Richard Bell's nature diary, Northumbria, Tuesday 21 September 2010
AS ON OUR summer visit, we take the morning Osprey ferry from Tower Knowe visitor centre around Kielder Water then walk the 8 mile Shoreline path back around the Bull Crag peninsula, finding another 3 of the Kielder Keepsake brass rubbing plaques on the trail devised in 1998 by Nicola Moss. Only 3 left to hunt down next time, as I’m convinced that the natural rock outcrop the ‘Boar Wolf Bear’ plaque was fixed to has now been swallowed up by the forest!

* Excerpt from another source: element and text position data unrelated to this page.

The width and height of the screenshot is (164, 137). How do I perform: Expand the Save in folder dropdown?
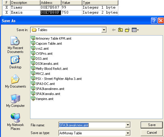click(104, 30)
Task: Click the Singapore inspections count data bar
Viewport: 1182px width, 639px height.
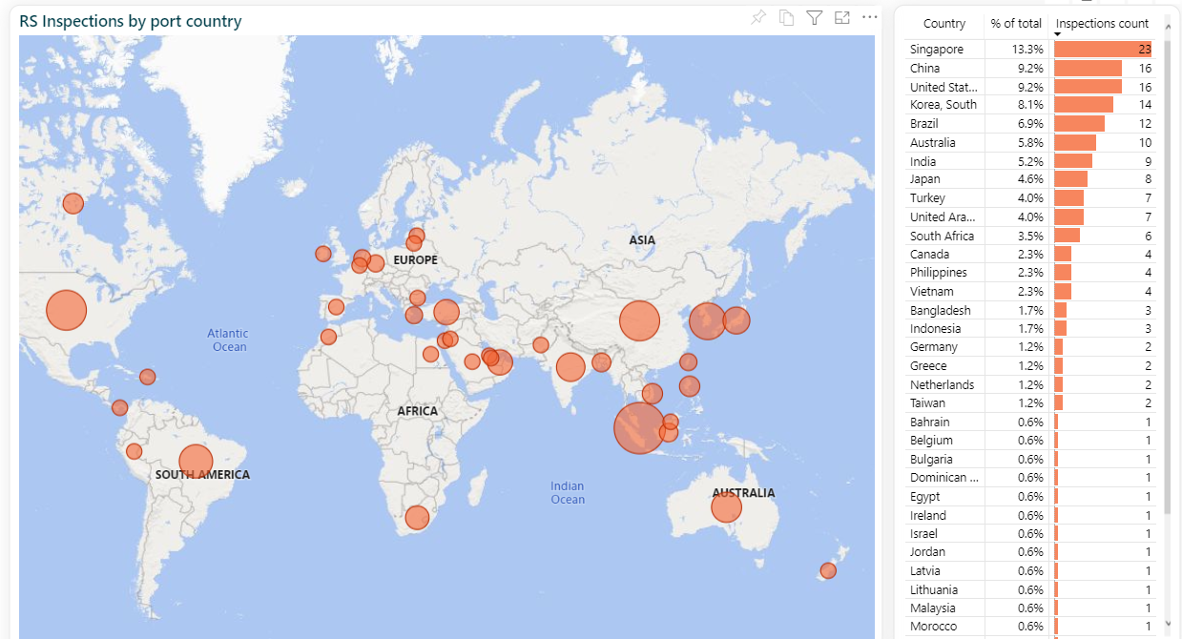Action: tap(1100, 49)
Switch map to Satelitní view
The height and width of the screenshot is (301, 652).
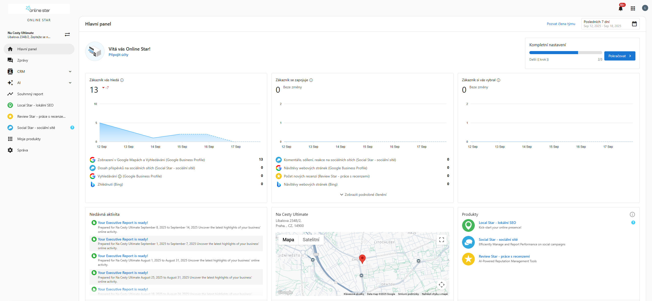[311, 240]
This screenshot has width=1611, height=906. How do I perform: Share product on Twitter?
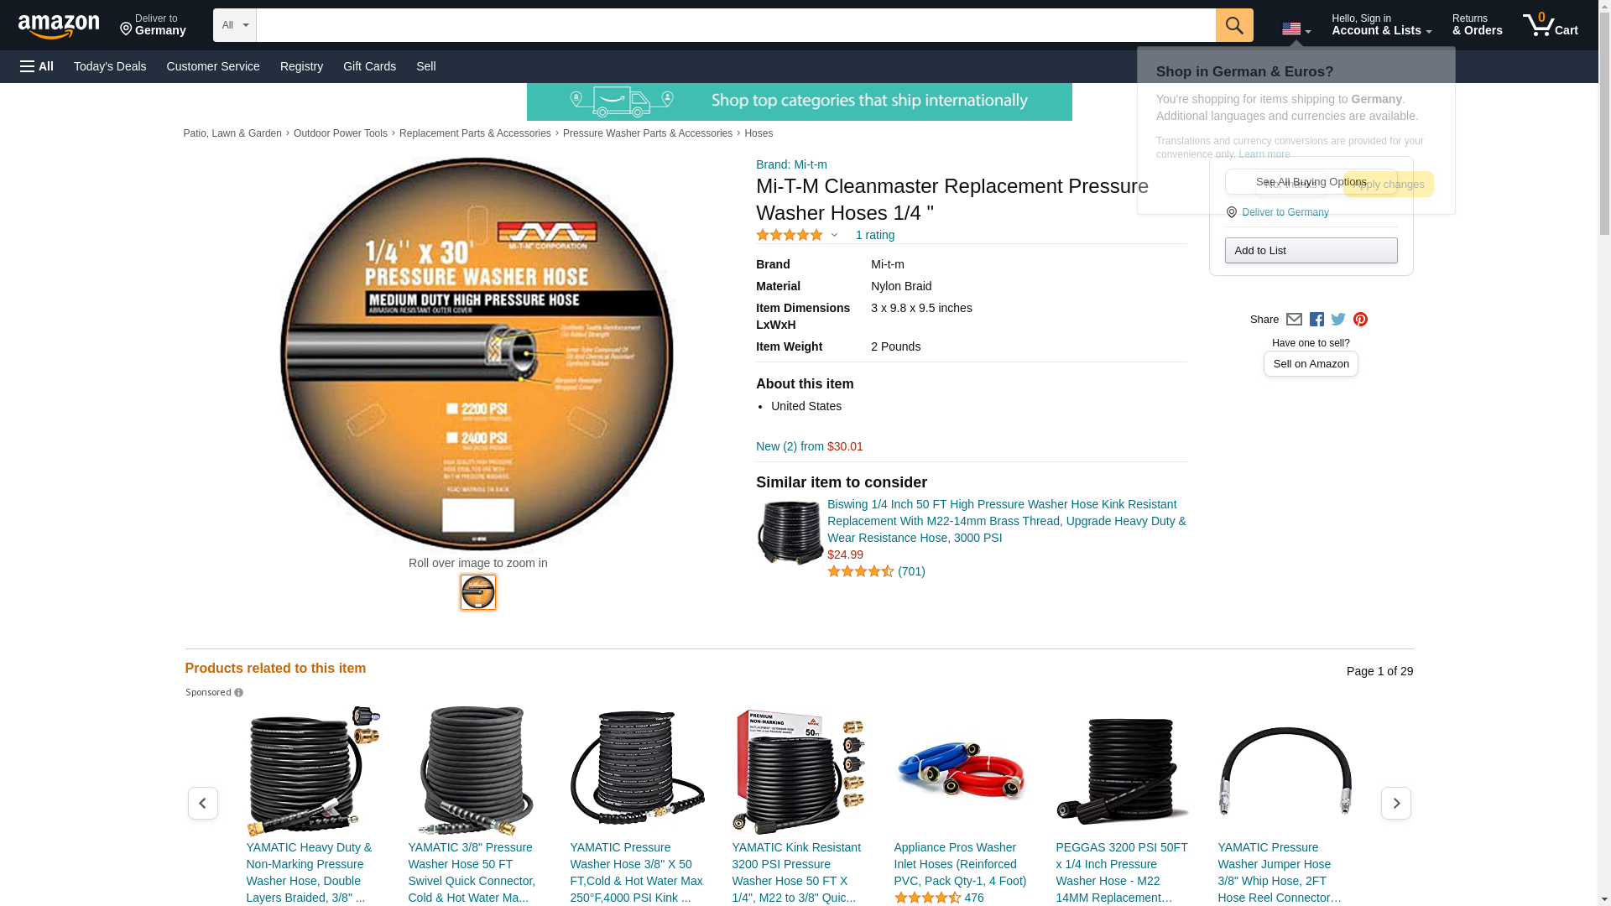(1338, 320)
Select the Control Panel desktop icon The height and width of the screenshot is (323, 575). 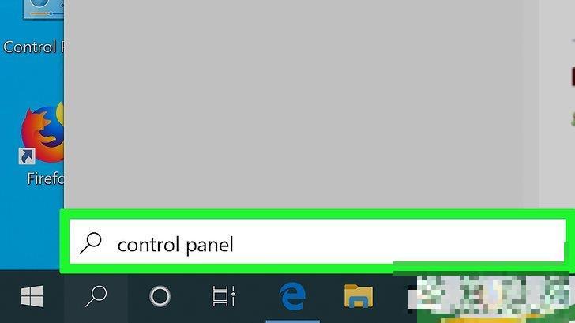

We missed plaque 189 on The Old North Tyne (right) last time but this morning its location, on an old road that dips down to a village now lost deep under Kielder Water, has been marked by some woodland creature. I suspect a fox because of the precise placing of the droppings, perhaps incorporating the plaque as a territorial boundary. The black droppings look more like hedgehog but perhaps this was a fox that had eaten a lot of blackberries or bilberries.
A fox moth caterpillar trundled across the path nearby. Its food plants include heather, bramble, bilberry and bog myrtle, all of which, with the possible exception of the bog myrtle, can be found growing on the peninsula. The caterpillar hibernates through the winter then comes out to soak up what sun there is in the spring, prior to pupating, so perhaps we'll meet up with this caterpillar again if we return in the new year.
A local farmer who has worked on a restoration project gives us a tour of a local Bastle, a farmhouse built around 1600 to give protection from attack by the notorious Border Reivers. He tells us that at that time there were three types of rent or tax payment:
Grassmeal – the rent that you would pay for a field
Greymeal – a pot of gruel that you would put outside your farmhouse if you knew Reivers were in the area. The idea was that having had a decent meal, they would then move on rather than attack your farmhouse.
Blackmail (originally ‘blackmeal’) protection money demanded by the Reivers. He tells us that the demands for payment were always written in black ink.
This particular bastle isn't open to the public but you can visit Black Middens Bastle House, just up the lane from it.